### What you will do
Copy the data below verbatim, starting at the line that contains "Identify the location of project icon." and ending at the line that contains "Describe the element at coordinates (1463, 467)", with both of those lines included.

***** Records provided *****

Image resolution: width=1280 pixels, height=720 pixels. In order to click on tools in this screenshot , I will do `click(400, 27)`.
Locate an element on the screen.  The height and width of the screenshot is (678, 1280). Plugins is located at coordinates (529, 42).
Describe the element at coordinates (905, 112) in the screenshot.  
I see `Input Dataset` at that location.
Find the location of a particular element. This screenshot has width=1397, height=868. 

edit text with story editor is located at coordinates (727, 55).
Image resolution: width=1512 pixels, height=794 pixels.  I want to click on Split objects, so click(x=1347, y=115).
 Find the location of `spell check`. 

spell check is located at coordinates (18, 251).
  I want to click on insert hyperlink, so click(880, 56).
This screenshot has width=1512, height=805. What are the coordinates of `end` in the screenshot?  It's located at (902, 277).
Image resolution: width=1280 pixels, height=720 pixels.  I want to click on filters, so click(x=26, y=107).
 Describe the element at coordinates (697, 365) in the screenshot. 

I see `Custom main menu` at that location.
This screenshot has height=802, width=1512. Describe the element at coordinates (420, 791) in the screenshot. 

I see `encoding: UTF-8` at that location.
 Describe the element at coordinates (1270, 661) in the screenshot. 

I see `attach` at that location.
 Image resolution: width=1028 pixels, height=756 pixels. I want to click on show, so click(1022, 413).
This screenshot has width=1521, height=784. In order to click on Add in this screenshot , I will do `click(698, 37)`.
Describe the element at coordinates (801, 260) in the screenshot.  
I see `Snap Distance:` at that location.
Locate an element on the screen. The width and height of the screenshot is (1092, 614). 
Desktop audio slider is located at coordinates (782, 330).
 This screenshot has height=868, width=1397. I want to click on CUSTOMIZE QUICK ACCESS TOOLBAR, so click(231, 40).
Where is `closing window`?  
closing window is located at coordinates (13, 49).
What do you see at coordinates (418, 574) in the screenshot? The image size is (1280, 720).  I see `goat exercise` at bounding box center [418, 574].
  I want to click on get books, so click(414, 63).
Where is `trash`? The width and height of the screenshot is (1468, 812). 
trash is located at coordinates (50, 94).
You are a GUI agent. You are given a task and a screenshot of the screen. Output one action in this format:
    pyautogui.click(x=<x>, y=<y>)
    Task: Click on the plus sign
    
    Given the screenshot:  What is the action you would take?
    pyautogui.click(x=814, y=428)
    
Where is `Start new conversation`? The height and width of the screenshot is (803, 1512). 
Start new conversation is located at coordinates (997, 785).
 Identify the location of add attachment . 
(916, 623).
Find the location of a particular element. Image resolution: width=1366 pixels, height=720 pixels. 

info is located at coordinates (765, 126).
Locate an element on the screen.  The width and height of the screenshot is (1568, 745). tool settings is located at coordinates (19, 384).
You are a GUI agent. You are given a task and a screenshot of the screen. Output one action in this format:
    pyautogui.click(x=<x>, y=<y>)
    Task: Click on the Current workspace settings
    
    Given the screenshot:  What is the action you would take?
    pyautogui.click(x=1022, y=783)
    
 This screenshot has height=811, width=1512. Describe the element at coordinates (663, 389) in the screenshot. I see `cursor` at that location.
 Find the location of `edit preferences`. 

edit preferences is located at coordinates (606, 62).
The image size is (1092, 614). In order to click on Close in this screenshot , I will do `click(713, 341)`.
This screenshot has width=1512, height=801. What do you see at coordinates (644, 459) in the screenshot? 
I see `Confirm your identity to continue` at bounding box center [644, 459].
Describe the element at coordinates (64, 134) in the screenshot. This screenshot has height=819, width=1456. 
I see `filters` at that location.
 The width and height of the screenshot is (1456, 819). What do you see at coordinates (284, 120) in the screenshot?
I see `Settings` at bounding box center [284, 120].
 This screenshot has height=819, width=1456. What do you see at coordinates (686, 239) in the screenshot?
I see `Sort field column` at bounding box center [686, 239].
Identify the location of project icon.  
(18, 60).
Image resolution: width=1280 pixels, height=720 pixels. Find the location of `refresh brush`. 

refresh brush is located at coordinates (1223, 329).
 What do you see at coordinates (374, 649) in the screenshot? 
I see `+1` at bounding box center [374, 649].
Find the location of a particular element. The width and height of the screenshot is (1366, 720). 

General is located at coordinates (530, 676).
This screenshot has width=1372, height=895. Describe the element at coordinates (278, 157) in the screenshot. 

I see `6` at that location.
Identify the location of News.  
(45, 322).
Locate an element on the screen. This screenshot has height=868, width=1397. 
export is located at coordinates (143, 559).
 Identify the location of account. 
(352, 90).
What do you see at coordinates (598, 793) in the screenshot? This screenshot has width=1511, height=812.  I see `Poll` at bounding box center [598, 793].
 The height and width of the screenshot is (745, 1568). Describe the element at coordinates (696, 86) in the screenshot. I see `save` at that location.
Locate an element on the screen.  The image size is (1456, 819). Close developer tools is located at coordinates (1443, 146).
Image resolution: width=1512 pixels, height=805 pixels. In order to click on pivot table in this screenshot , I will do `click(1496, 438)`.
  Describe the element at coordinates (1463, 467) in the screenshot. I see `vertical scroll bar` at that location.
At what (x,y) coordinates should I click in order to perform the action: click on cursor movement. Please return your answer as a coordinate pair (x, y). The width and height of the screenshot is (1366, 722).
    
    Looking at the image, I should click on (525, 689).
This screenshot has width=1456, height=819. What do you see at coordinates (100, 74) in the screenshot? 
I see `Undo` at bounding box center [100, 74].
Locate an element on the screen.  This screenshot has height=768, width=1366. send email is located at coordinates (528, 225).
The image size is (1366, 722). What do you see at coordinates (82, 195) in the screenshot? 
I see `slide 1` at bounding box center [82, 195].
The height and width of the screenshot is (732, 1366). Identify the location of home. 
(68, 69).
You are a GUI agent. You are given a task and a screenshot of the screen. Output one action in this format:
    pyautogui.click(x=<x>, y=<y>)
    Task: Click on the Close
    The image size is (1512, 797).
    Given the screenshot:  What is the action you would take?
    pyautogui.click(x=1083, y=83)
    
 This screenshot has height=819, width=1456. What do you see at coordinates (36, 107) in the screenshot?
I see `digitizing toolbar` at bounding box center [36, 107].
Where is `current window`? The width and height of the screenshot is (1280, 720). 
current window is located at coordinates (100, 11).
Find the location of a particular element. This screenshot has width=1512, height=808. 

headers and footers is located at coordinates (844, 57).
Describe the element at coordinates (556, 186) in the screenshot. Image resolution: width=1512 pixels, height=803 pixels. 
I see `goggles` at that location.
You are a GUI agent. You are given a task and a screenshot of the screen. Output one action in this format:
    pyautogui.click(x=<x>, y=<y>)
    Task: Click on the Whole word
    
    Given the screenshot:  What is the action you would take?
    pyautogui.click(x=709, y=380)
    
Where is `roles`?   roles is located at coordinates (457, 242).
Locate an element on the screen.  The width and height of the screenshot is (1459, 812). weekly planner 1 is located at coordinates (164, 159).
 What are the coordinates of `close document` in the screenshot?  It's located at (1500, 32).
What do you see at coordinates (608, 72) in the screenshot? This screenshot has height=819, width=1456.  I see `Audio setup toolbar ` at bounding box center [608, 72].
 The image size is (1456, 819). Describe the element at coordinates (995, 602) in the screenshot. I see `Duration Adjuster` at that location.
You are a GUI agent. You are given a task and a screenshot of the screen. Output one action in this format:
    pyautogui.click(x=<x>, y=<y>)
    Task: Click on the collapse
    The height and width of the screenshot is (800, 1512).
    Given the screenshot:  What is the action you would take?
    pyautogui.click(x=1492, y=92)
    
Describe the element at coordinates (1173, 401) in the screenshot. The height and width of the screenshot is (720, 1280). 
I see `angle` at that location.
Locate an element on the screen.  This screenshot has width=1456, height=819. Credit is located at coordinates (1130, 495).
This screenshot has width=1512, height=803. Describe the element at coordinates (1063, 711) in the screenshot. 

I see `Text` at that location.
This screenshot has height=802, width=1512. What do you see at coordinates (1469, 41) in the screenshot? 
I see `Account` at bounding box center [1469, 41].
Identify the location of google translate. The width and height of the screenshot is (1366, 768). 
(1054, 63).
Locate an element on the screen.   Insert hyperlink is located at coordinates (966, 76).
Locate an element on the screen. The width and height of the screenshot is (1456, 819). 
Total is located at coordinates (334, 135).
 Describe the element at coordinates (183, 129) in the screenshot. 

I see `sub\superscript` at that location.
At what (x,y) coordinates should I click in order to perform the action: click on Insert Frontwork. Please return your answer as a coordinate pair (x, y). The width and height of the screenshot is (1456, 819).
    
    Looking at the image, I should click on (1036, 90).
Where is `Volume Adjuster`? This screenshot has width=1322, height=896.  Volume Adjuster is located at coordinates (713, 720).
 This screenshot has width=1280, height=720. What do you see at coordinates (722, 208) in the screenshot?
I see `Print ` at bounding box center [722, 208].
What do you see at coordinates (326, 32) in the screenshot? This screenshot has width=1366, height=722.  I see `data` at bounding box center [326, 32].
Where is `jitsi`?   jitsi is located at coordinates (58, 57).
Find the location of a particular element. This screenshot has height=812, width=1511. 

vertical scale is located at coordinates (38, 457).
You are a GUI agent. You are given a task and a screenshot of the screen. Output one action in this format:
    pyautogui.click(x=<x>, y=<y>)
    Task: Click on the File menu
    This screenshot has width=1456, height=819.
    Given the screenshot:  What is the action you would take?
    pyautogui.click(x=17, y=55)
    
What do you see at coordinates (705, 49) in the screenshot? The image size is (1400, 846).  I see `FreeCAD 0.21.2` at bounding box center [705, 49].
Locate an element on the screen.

*****

### Answer to this task
Identify the location of project icon.  
(18, 60).
Image resolution: width=1280 pixels, height=720 pixels. Find the location of `refresh brush`. 

refresh brush is located at coordinates (1223, 329).
 What do you see at coordinates (374, 649) in the screenshot? 
I see `+1` at bounding box center [374, 649].
Find the location of a particular element. The width and height of the screenshot is (1366, 720). 

General is located at coordinates (530, 676).
This screenshot has width=1372, height=895. Describe the element at coordinates (278, 157) in the screenshot. 

I see `6` at that location.
Identify the location of News.  
(45, 322).
Locate an element on the screen. This screenshot has height=868, width=1397. 
export is located at coordinates (143, 559).
 Identify the location of account. 
(352, 90).
What do you see at coordinates (598, 793) in the screenshot? This screenshot has width=1511, height=812.  I see `Poll` at bounding box center [598, 793].
 The height and width of the screenshot is (745, 1568). Describe the element at coordinates (696, 86) in the screenshot. I see `save` at that location.
Locate an element on the screen.  The image size is (1456, 819). Close developer tools is located at coordinates (1443, 146).
Image resolution: width=1512 pixels, height=805 pixels. In order to click on pivot table in this screenshot , I will do `click(1496, 438)`.
  Describe the element at coordinates (1463, 467) in the screenshot. I see `vertical scroll bar` at that location.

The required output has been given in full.